All of this is to say that these virtual places are as much a point of beginning and ending as those we have long-held in the real world. And, just like school or business or events, these virtual places begin and end, open and close, occur and stop. Yet, as well, the connections and relationships are what remain and the strongest transcend.

Unsung Superheroes

You should have seen their faces.

This group of about twenty men and women had just spent the past thirteen hours beginning at one in the morning doing the hardest and most physically demanding activities of their lives. Over the last seventeen miles they had run, crab walked, bear crawled, alligator walked, elephant walked, carried a giant fallen tree trunk (for three hours), and even ran for a mile or two carrying another person across their shoulders. When they weren’t moving forward, they had done push ups, squats, lunges, and more. Some of it while standing in a cold river or lake. All of it, while carrying a backpack weighing forty-to-sixty pounds that was never allowed to touch the ground (as well as a couple of additional twenty-five-plus pound weights the team also had to figure a way to manage).

They thought at this point it was over. After a grueling five-mile Indian run through the busy streets in the heart of the city, they thought there could be no more. Mission accomplished. That they would get their reward (a small patch and the knowledge of having completed the course) and find a way home. They were wrong. There was more. And, when they discovered this, their faces bore the weight of every minute that had come before. In their eyes, the thousand yard stare of a people lost in suffering and pain. Yet, when the word was given to go that extra mile, carrying a buddy, they rose up, gathered what remained of their resolve, and did it.

I don’t consider myself very handy. In fact, when it comes to most DIY home fix-up stuff, I’m actually quite intimidated. Mainly because I have no clue where to start or what to do if something goes wrong. So, you might imagine what was going through my head when we purchased a house for a price so low that we could have put it on a credit card had the closing company been able to accept them. The caveat being, of course, that it needed a lot of work. Not as much as one might think, given the price. Yet, a fair amount. Enough so that it is things I have never done before. I’m like a deer in headlights.

Right now, our plumber can’t continue his work until the bathroom sub-floor is replaced. The Instructions show two people, one weekend, and a skill level of moderate-to-hard. I’m one person, with a few hours, and a skill level of w-t-f. Yet, here I am, about to load up my car with a crowbar, a reciprocating saw, my broken-toes, and a hefty helping of gumption and devil-may-care.

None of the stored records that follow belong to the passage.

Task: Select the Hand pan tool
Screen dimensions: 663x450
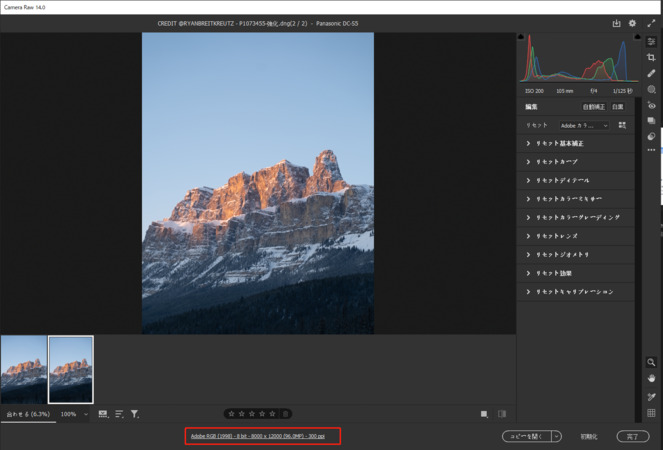Action: 651,379
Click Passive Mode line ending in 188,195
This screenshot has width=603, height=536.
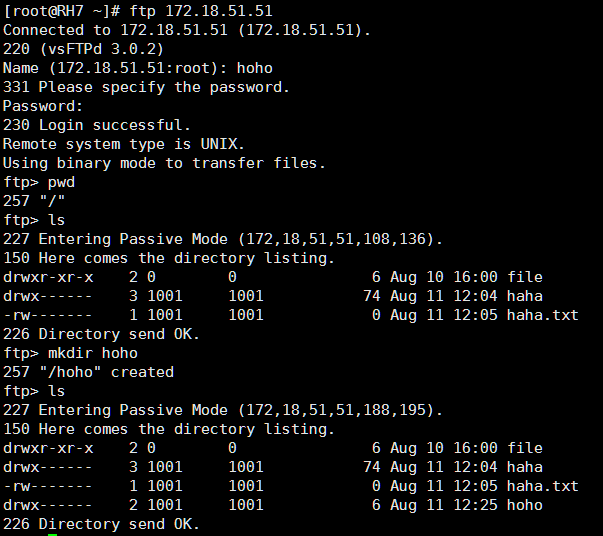click(x=222, y=410)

My four-year old daughter, Beatrix, always — Always! — tries food she has never had before. Despite the fact she knows she won’t like it. She tastes it, chews it, swallows it, and then decides. It does not matter what it is, she will always give it a fair shot. I contrast this with the large number of people who will refuse to eat something just based on how it looks or sounds. Not my Beatrix.

All of us have struggles, challenges, fears, and other impediments that we must overcome on a daily basis. More often than not, our boundaries are illusions created by the fear of what we are truly capable of. All of us, at some point, push through this fear and learn a valuable lesson in the process.

That, in ways both large and small, we are all superheroes. We move faster than speeding bullets (that we pull the trigger on), are more powerful than locomotives (that we purposefully step in front of), and bound tall buildings (of our own making) with a single bound. A secret identity we don’t ever see or admit to. Yet, when the task calls for it, we step into the booth as a person incapable and step out the other side as another doing things we never dreamed we could.

This essay is dedicated to GORUCK Challenge Class 167. A group of superheroes if there ever was.